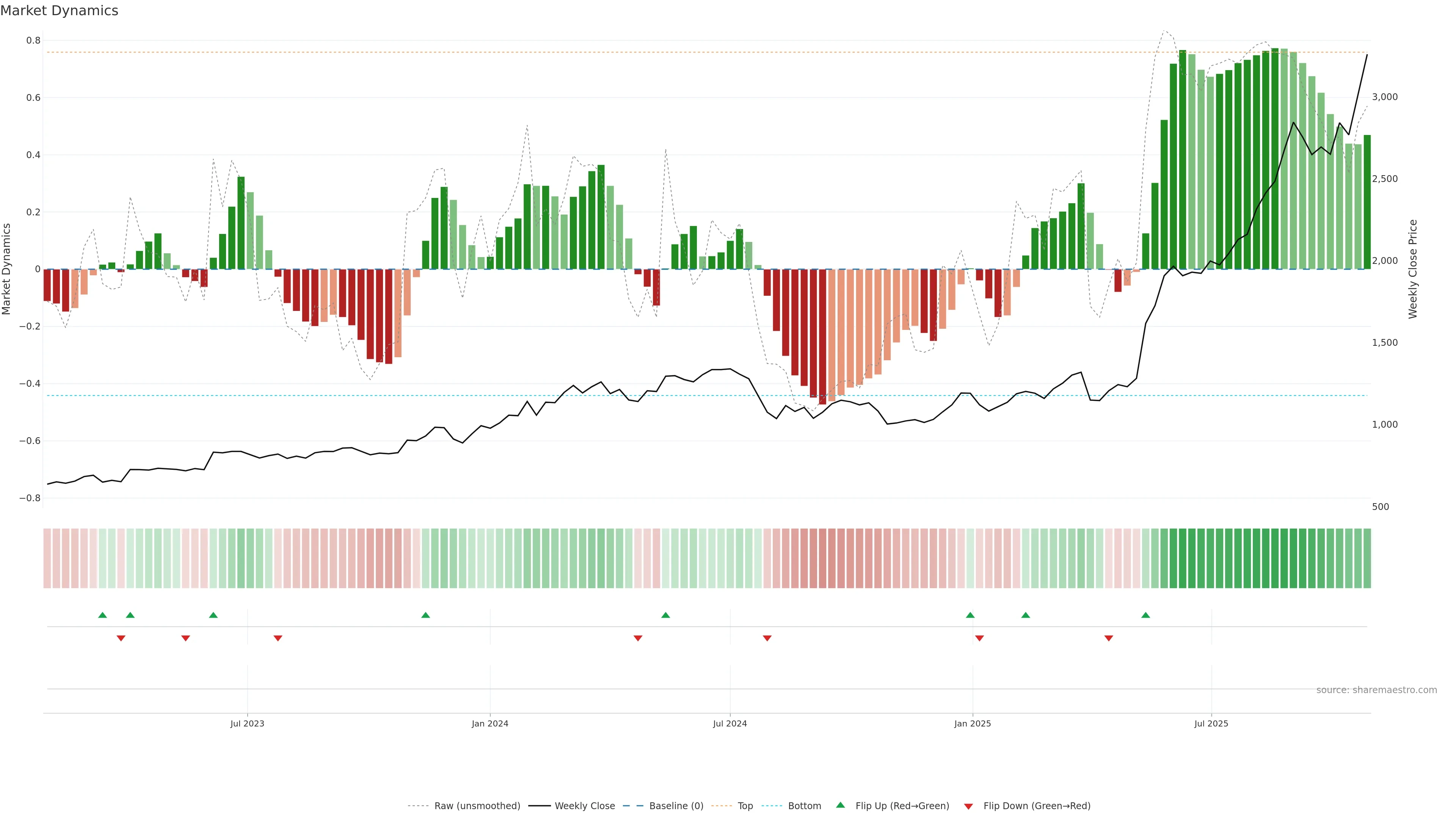This screenshot has width=1456, height=819.
Task: Click the leftmost red Flip Down triangle marker
Action: pyautogui.click(x=121, y=638)
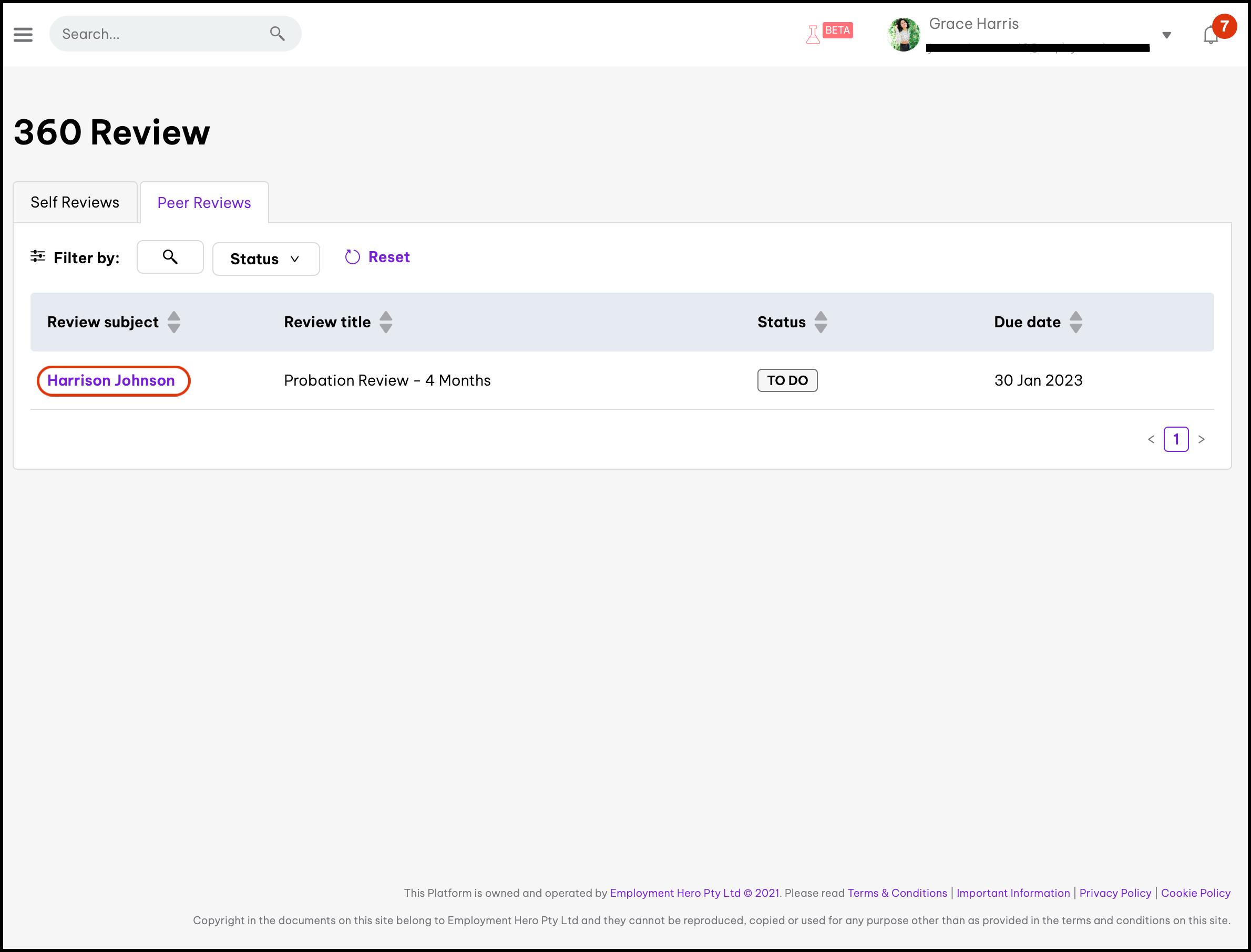Click the filter search magnifier button
1251x952 pixels.
(x=170, y=257)
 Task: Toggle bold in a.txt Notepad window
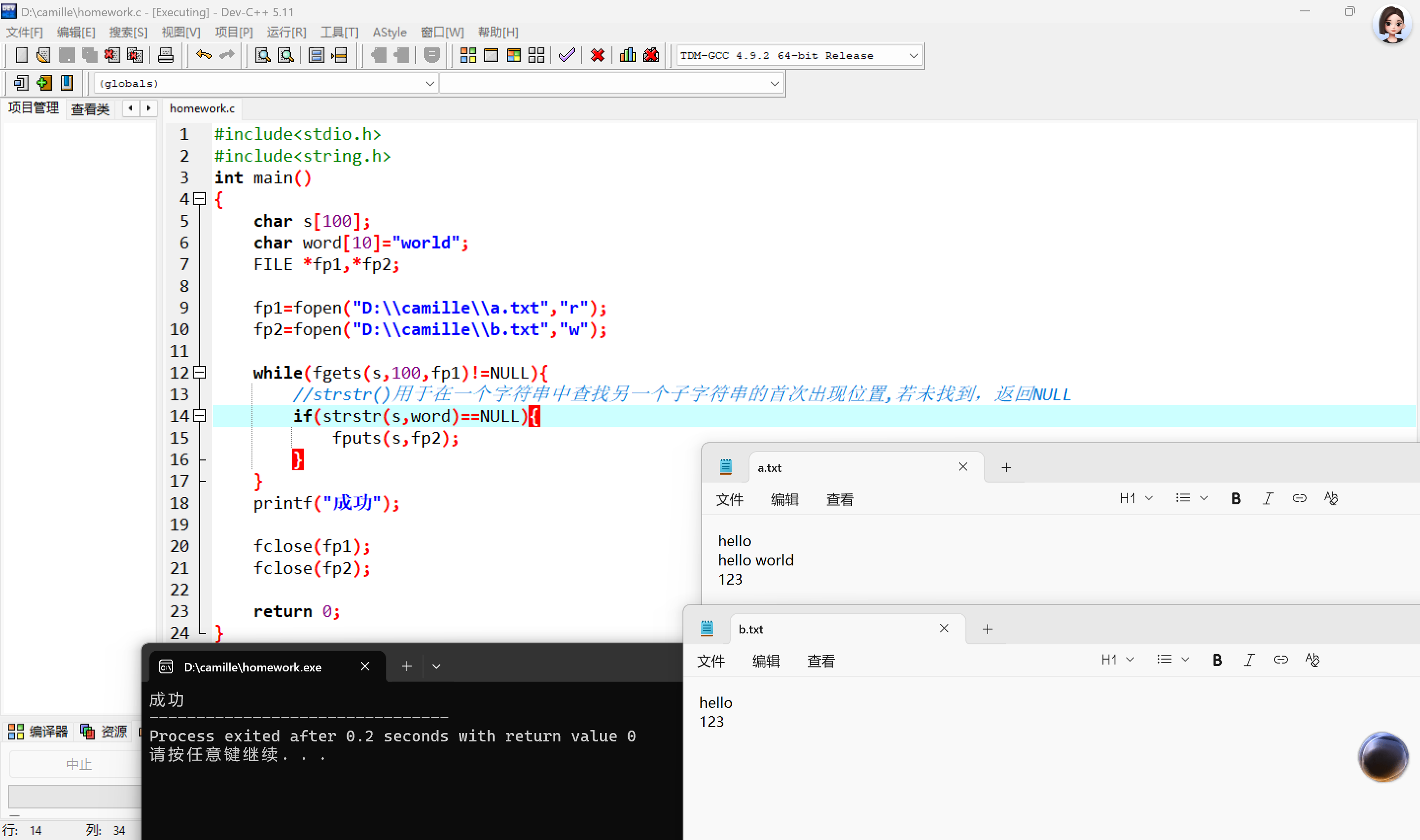(x=1236, y=499)
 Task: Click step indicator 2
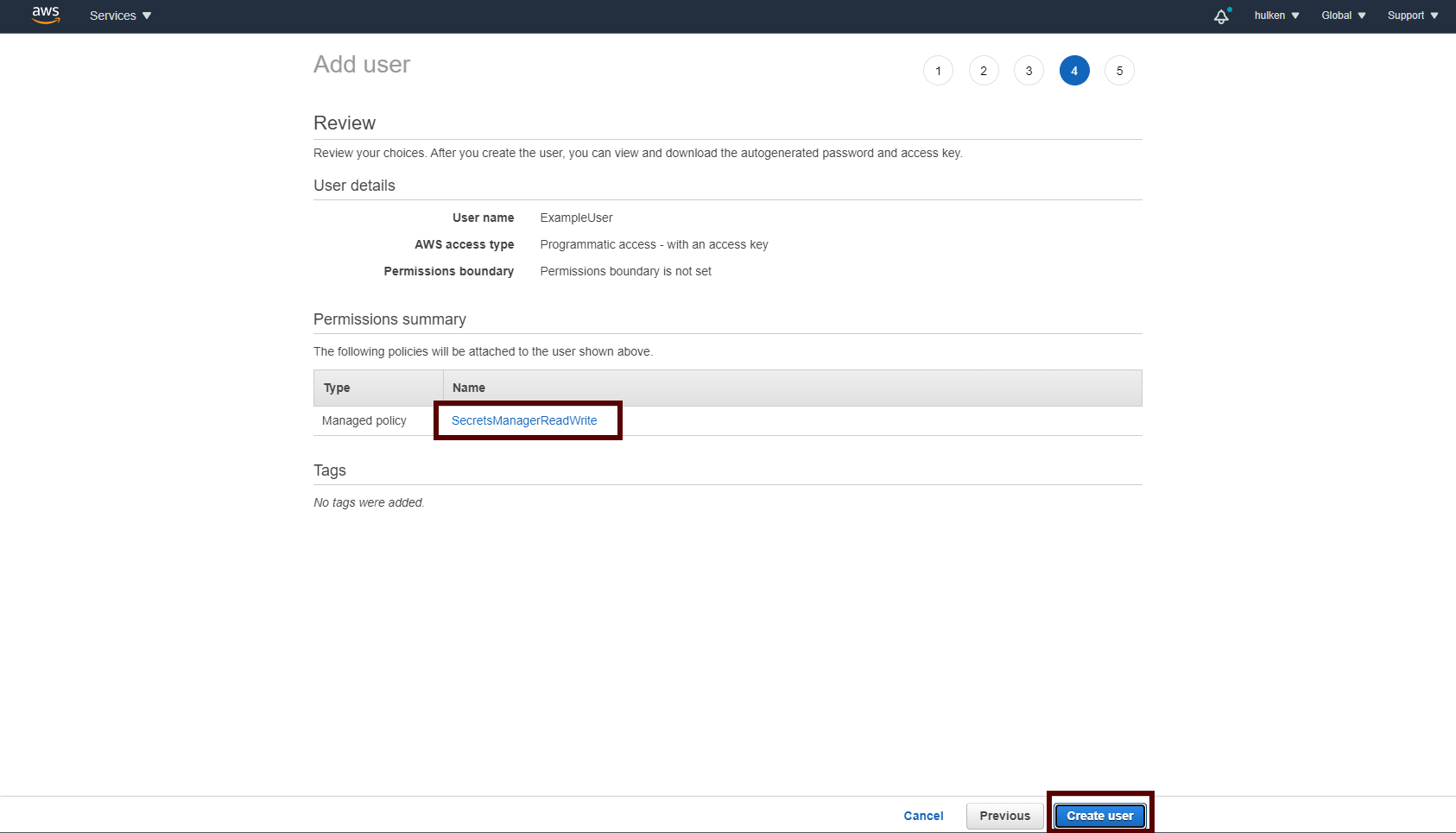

=======

◆ **PROBLEM STATEMENT**
Please write out exactly the lines from the one containing "Task: Toggle bold in a.txt Notepad window" through the last line of the records above, and leave out any pictures.

◆ **FINISHED TASK**
 Task: Toggle bold in a.txt Notepad window
(x=1236, y=499)
 Task: Click step indicator 2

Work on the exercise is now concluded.